We have completed the first step of Shian's new kitchen - changing the cooker and fridge/freezer positions, putting up some new shelving and installing a new ceramic hob cooker. Relatively small changes but it looks great, and was all ready for guests who arrived yesterday afternoon for a week's holiday.  Next winter will see the bigger phase 2 - which is going to be lovely, sunny and warm. (thats a hint)!  

The Neils are busy working away in Duill bathroom.  The Mermaid panels are installed as is the new bath, and our first guests arrive on Thursday!  So only the shower, the loo and the basin to finish then.  Easy!  

John, our architect, is coming over to see us on Thursday next week, when we will be looking at plans for our eco-camping/glamping project, which will open in April 2014. This is a really exciting project for us, not just because it is on a fabulous site with great views - but it will be low-impact in every way.  It will be appropriate in scale so as not to impinge on the balance already here (both in human and wildlife terms!); it will enable us to re-use/upcycle materials we already have in stock; utilise local & natural building materials; create an interesting new wildlife habitat and finally have a turf roof!  Watch this space!

We have some tups with bad eyes. This is a highly infectious infection so Farmer has seperated them from the others and brought them in to the wee shelter in the Stack Yard so that he can treat them more easily.   Farmer has been ordering some additional 'cake' for the sheep as we are going to scan this year - in a week or so's time.  I will blog about it soon!  The price of animal feed has gone through the roof, and it is worrying to think what the prices will be for our lambs next year.  We are still looking around for a new bull and they are alot of money. 

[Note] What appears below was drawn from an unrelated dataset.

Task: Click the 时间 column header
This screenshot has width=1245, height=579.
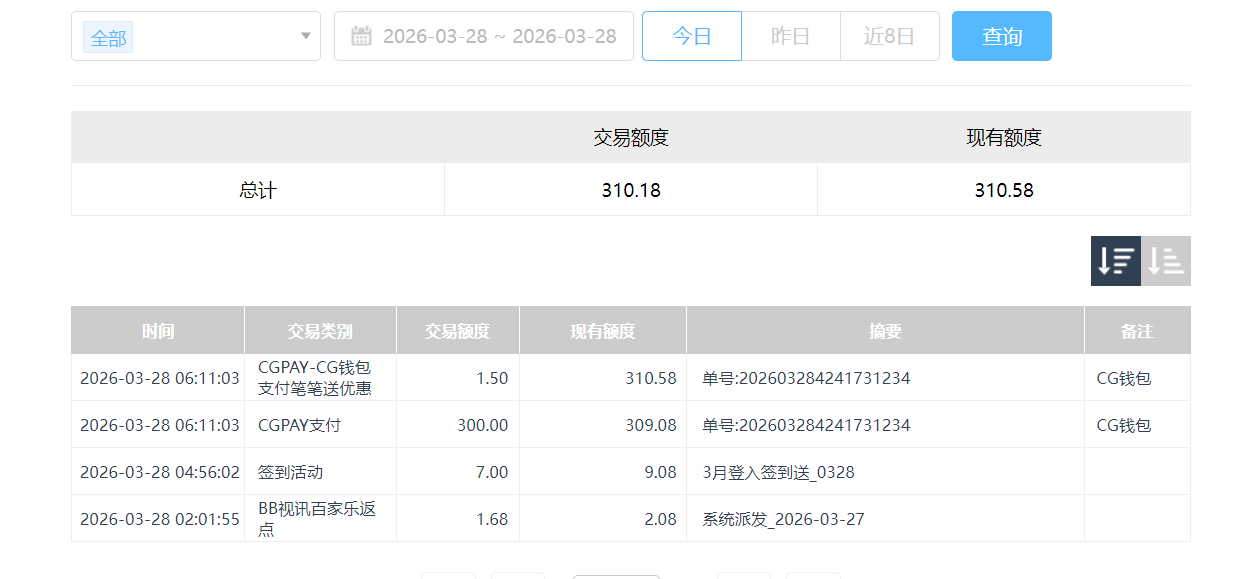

There have been some great skies. I guess because of the storms. Windy and wild at times. Rough seas. Dark grey skies. The neighbours tups found good shelter down in the lowest bit of the field to the left of the track down to the bridge onto Treshnish.  And then these perfect still moments with pale puffy clouds catching the sunrise light glowing over Coll or the dying sunset light on the Treshnish Islands.

Wood chip arrived for the boiler.  Always good to know we have a full load in store when the weather is unpredictable!

Farmer, accompanied by Jan and Cap, checking the hoggs - their favourite pastime is to get stuck in brambles at this time of year.  Nice little green shots to entice them into the throttling briars. And it takes a fright at best to get them out or a sharp penknife to cut the briars away from their wool at worst.